- [Task instructions]: Reproduce the records below word for word, starting at their first line and ending at the line containing "coord(57,120)", with both of those lines included.
==== Record list
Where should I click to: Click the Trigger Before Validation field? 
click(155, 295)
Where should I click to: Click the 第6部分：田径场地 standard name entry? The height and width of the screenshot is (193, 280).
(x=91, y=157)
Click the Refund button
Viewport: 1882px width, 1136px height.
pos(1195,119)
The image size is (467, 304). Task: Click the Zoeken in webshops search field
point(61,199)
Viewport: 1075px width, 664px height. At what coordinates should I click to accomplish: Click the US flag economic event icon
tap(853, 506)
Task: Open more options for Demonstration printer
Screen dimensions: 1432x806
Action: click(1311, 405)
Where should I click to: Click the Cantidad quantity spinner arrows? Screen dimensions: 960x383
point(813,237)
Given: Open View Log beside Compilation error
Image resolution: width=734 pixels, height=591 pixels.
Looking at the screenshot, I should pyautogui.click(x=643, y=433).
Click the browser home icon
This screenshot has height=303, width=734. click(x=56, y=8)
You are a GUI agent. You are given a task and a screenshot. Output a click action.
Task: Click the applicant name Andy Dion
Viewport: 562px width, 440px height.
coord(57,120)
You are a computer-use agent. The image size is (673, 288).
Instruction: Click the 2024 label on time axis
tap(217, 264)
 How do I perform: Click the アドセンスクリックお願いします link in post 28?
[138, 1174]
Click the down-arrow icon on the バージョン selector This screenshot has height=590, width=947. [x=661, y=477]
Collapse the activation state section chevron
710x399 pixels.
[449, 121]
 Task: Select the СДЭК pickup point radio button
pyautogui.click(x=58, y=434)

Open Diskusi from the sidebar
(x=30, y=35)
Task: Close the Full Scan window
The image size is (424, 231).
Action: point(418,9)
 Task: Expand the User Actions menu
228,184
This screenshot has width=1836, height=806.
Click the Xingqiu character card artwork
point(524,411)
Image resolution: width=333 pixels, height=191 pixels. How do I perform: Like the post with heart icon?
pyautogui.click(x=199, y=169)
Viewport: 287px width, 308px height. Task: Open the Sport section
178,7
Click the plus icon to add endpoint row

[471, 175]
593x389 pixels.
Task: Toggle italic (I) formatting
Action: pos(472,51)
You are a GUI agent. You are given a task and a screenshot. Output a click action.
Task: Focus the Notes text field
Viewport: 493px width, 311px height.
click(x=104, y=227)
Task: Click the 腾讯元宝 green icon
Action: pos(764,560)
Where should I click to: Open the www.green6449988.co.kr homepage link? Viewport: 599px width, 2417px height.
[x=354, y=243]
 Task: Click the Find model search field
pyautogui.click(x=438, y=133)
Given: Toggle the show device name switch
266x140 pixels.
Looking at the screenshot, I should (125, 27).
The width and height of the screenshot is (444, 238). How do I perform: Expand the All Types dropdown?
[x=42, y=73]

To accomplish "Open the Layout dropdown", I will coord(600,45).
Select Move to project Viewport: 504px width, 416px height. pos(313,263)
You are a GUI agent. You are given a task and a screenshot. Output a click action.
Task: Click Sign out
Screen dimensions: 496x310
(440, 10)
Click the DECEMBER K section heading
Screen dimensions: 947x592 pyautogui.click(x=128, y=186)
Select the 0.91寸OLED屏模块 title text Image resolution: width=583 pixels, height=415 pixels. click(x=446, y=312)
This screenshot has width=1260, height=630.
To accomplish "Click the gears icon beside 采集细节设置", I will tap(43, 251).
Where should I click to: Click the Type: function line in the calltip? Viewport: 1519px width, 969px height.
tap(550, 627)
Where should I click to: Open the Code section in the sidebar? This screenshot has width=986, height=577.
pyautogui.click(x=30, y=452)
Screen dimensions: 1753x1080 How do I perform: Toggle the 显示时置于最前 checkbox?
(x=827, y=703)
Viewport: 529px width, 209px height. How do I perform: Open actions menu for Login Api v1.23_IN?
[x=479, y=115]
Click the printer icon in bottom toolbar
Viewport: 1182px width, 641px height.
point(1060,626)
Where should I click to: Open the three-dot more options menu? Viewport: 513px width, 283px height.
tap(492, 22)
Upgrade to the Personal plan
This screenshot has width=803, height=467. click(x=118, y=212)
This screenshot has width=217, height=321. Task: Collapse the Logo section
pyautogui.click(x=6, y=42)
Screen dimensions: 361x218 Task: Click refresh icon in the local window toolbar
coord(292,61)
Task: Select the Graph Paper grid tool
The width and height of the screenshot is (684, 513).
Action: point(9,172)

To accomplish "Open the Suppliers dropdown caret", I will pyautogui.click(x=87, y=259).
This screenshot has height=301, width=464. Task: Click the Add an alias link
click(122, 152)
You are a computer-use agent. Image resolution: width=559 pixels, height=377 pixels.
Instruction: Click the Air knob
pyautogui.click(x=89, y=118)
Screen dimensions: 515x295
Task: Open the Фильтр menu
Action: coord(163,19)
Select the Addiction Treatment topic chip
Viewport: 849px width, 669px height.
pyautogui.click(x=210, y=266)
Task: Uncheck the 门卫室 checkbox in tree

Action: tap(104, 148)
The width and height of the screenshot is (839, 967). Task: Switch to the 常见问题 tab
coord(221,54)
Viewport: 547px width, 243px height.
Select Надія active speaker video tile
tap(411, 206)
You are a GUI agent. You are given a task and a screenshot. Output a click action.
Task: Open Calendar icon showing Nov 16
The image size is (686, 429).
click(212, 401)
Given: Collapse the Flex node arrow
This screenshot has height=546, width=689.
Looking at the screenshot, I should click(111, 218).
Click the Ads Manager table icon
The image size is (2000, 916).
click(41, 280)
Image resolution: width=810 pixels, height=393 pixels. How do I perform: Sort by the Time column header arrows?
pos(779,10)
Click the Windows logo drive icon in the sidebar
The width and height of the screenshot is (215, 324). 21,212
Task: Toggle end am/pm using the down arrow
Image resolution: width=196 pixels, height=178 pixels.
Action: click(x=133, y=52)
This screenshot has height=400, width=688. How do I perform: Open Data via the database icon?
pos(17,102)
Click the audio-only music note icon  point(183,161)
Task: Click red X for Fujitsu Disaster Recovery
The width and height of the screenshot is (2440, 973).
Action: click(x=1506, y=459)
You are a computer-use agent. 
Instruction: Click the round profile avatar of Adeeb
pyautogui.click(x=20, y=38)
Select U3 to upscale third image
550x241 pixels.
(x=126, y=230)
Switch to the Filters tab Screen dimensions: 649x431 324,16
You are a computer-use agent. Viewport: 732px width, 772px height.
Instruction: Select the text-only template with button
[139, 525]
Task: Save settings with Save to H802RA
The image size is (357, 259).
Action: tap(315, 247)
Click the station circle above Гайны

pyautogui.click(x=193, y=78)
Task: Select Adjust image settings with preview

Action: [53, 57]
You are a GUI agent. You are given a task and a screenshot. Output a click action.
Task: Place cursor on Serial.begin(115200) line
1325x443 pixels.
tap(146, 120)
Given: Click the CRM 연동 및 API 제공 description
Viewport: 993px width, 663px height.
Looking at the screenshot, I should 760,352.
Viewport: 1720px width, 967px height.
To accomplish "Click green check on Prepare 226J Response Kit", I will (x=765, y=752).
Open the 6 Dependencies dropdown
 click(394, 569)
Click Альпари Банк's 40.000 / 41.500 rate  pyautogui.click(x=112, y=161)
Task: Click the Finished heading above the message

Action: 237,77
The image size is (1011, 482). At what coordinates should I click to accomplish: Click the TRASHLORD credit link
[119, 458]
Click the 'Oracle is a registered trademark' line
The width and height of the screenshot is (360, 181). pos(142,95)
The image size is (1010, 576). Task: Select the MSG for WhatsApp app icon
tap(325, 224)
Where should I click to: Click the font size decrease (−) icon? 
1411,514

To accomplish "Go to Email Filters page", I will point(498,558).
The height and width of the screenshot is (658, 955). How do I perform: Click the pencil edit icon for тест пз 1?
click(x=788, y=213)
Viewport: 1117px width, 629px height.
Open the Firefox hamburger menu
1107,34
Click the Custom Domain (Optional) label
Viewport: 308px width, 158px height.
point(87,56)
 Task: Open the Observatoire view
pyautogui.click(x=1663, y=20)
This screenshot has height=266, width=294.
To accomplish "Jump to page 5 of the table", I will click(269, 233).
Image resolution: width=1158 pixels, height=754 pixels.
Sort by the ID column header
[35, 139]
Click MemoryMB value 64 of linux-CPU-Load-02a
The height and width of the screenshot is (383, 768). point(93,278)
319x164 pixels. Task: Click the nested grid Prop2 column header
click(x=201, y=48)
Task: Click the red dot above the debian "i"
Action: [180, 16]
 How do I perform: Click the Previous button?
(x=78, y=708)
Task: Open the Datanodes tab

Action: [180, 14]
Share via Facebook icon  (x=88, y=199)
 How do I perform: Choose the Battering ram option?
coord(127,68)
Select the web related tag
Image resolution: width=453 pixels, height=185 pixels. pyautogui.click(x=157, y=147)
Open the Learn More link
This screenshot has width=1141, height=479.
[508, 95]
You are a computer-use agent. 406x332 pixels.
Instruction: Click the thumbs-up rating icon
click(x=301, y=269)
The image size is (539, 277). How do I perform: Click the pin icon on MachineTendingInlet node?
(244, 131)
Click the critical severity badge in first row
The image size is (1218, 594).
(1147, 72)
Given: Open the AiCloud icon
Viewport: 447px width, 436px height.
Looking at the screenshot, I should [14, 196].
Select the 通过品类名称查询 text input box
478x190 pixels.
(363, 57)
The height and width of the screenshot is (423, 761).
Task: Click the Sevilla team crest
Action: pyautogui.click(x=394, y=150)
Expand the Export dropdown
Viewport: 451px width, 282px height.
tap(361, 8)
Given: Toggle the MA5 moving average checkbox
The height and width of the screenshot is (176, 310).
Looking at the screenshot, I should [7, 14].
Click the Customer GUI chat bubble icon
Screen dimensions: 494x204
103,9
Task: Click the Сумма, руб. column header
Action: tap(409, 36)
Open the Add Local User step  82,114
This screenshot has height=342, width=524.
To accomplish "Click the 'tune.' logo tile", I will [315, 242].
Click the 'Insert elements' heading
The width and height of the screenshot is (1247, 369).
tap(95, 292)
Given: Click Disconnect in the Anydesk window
========
- [Task result]:
Where should I click to: Click the Trigger Before Validation field? 
click(155, 295)
Where should I click to: Click the 第6部分：田径场地 standard name entry? The height and width of the screenshot is (193, 280).
(x=91, y=157)
Click the Refund button
Viewport: 1882px width, 1136px height.
pos(1195,119)
The image size is (467, 304). Task: Click the Zoeken in webshops search field
point(61,199)
Viewport: 1075px width, 664px height. At what coordinates should I click to accomplish: Click the US flag economic event icon
tap(853, 506)
Task: Open more options for Demonstration printer
Screen dimensions: 1432x806
Action: click(1311, 405)
Where should I click to: Click the Cantidad quantity spinner arrows? Screen dimensions: 960x383
point(813,237)
Given: Open View Log beside Compilation error
Image resolution: width=734 pixels, height=591 pixels.
Looking at the screenshot, I should pyautogui.click(x=643, y=433).
Click the browser home icon
This screenshot has height=303, width=734. click(x=56, y=8)
You are a GUI agent. You are given a task and a screenshot. Output a click action.
Task: Click the applicant name Andy Dion
Viewport: 562px width, 440px height.
coord(57,120)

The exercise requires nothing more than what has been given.